_Assignment:_ Write out all the entries word for word, but skip any images.

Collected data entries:
+++++

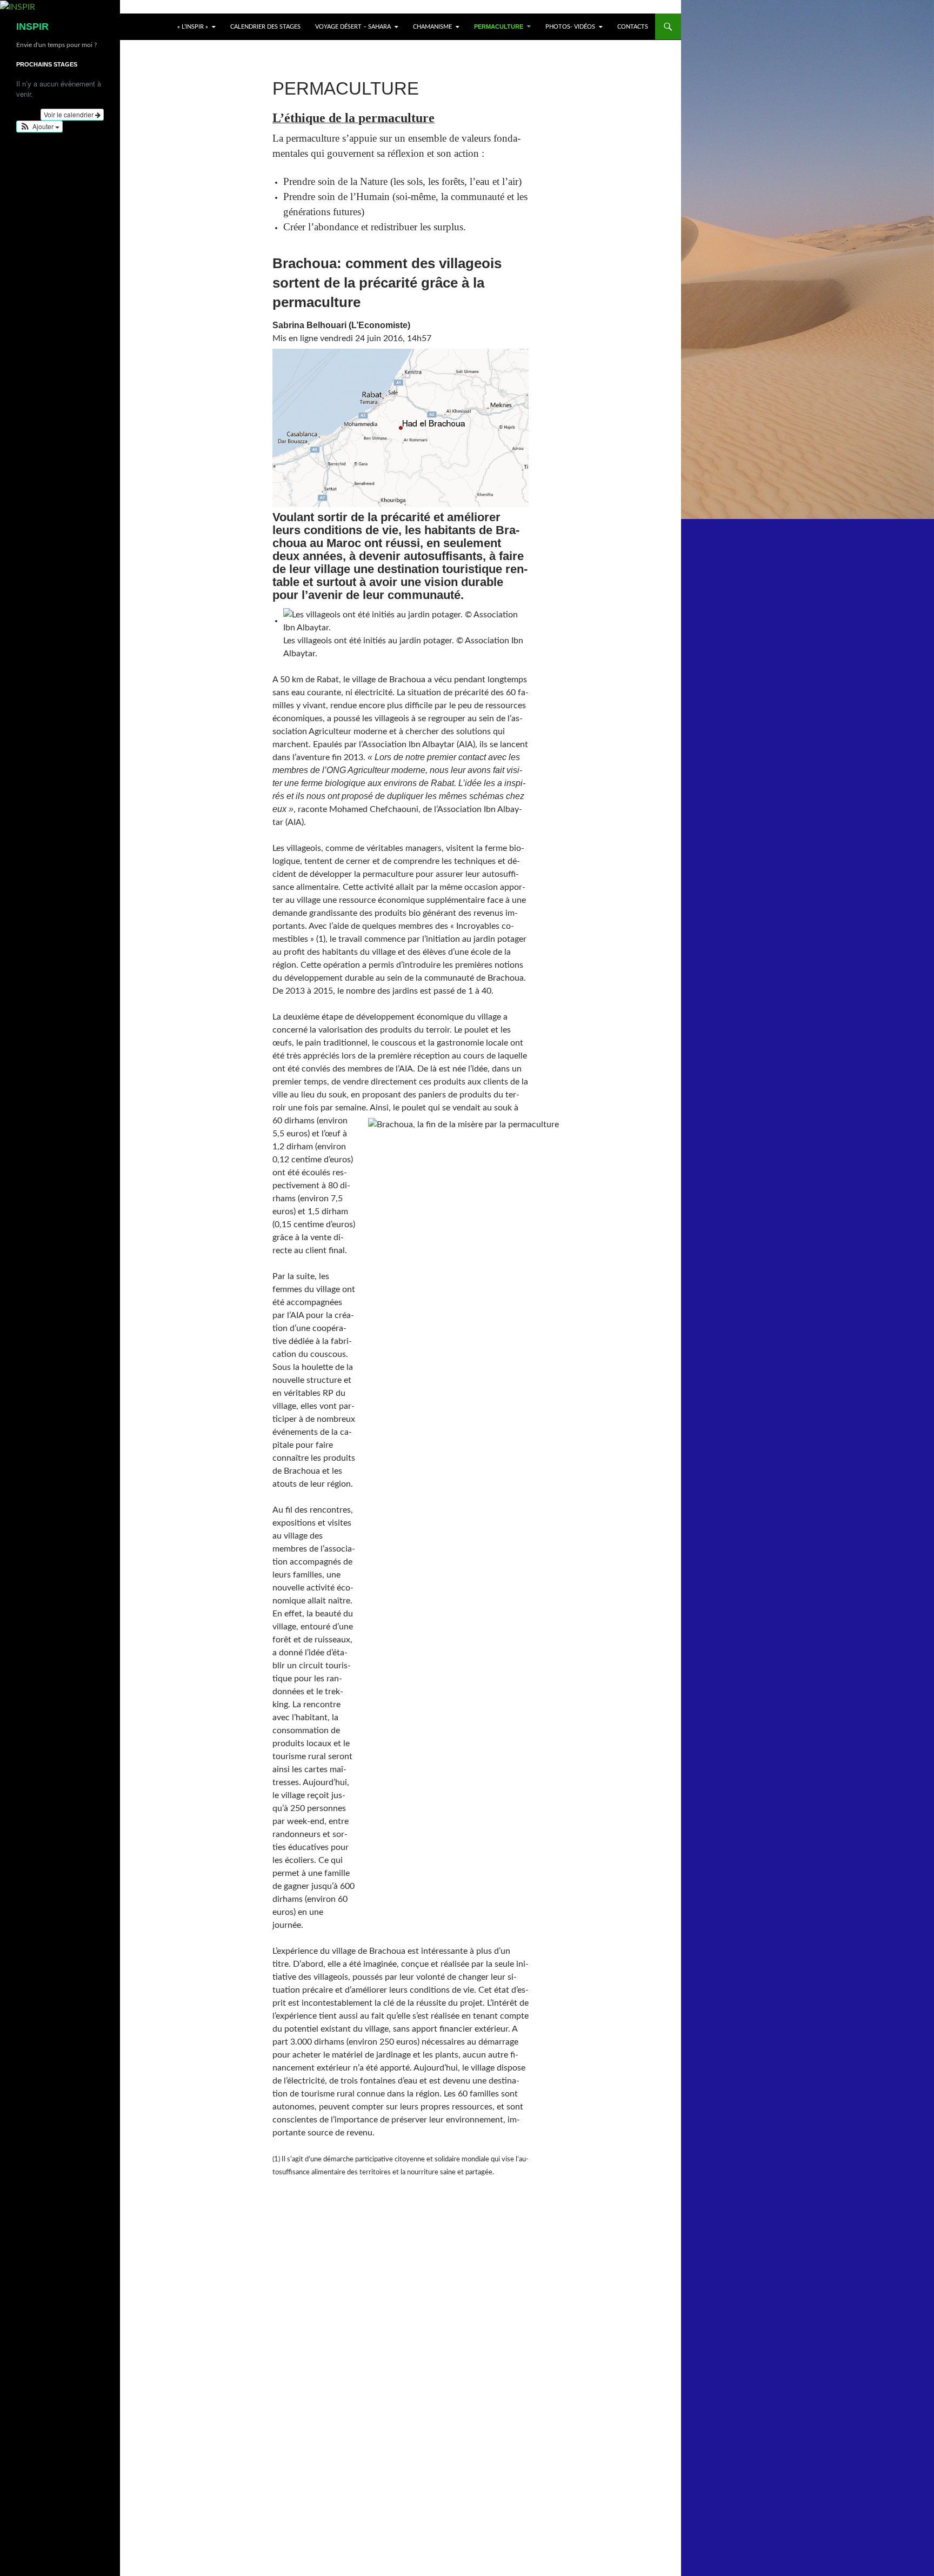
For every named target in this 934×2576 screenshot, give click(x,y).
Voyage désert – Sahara (353, 27)
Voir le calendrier (69, 114)
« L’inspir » (192, 27)
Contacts (632, 27)
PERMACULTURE (498, 26)
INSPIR (32, 26)
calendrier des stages (265, 27)
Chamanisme (432, 27)
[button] (39, 126)
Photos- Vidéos (570, 27)
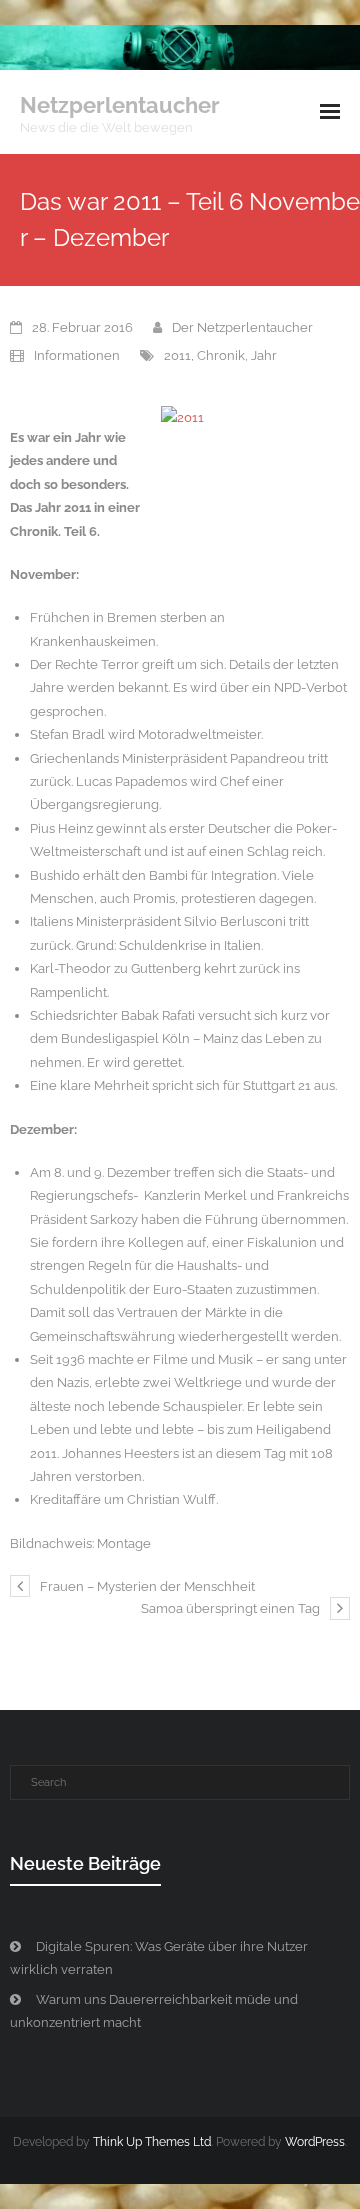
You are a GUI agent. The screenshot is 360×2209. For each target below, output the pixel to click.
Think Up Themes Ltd (152, 2142)
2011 (177, 355)
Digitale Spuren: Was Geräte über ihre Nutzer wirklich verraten (159, 1958)
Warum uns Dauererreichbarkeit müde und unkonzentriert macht (154, 2011)
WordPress (315, 2142)
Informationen (77, 355)
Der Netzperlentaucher (242, 327)
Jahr (264, 355)
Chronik (221, 355)
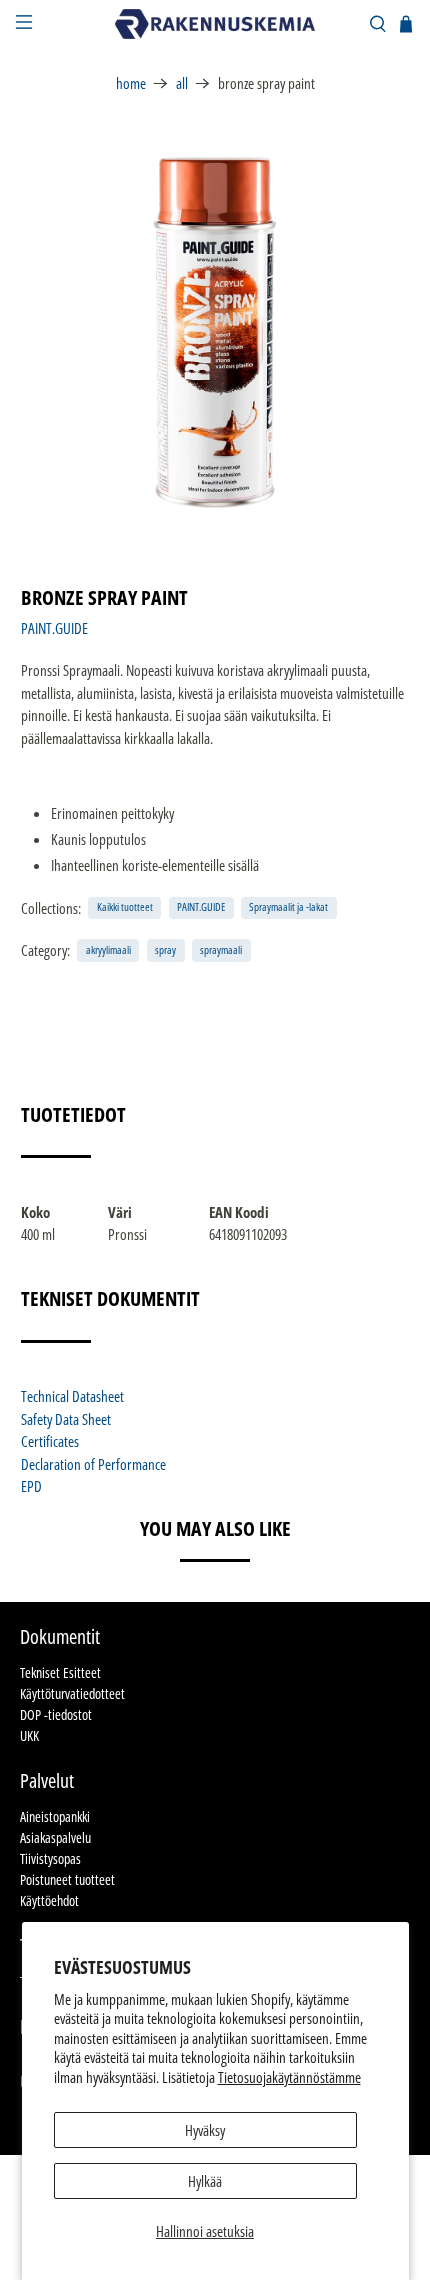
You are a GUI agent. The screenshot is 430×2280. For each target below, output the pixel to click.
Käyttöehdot (49, 1900)
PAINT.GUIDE (54, 628)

+++++

_Written reply:_
For every named target in this 934×2576 screenshot, give click(x,y).
Voyage désert – Sahara (353, 27)
Voir le calendrier (69, 114)
« L’inspir » (192, 27)
Contacts (632, 27)
PERMACULTURE (498, 26)
INSPIR (32, 26)
calendrier des stages (265, 27)
Chamanisme (432, 27)
[button] (39, 126)
Photos- Vidéos (570, 27)
You are a GUI agent. The screenshot is 360×2209. For each target below, output the pixel to click.
Think Up Themes Ltd (152, 2142)
2011 (177, 355)
Digitale Spuren: Was Geräte über ihre Nutzer wirklich verraten (159, 1958)
Warum uns Dauererreichbarkeit müde und unkonzentriert macht (154, 2011)
WordPress (315, 2142)
Informationen (77, 355)
Der Netzperlentaucher (242, 327)
Jahr (264, 355)
Chronik (221, 355)
You are a GUI agent. The screenshot is 430×2280. For each target below, output the pixel to click.
Käyttöehdot (49, 1900)
PAINT.GUIDE (54, 628)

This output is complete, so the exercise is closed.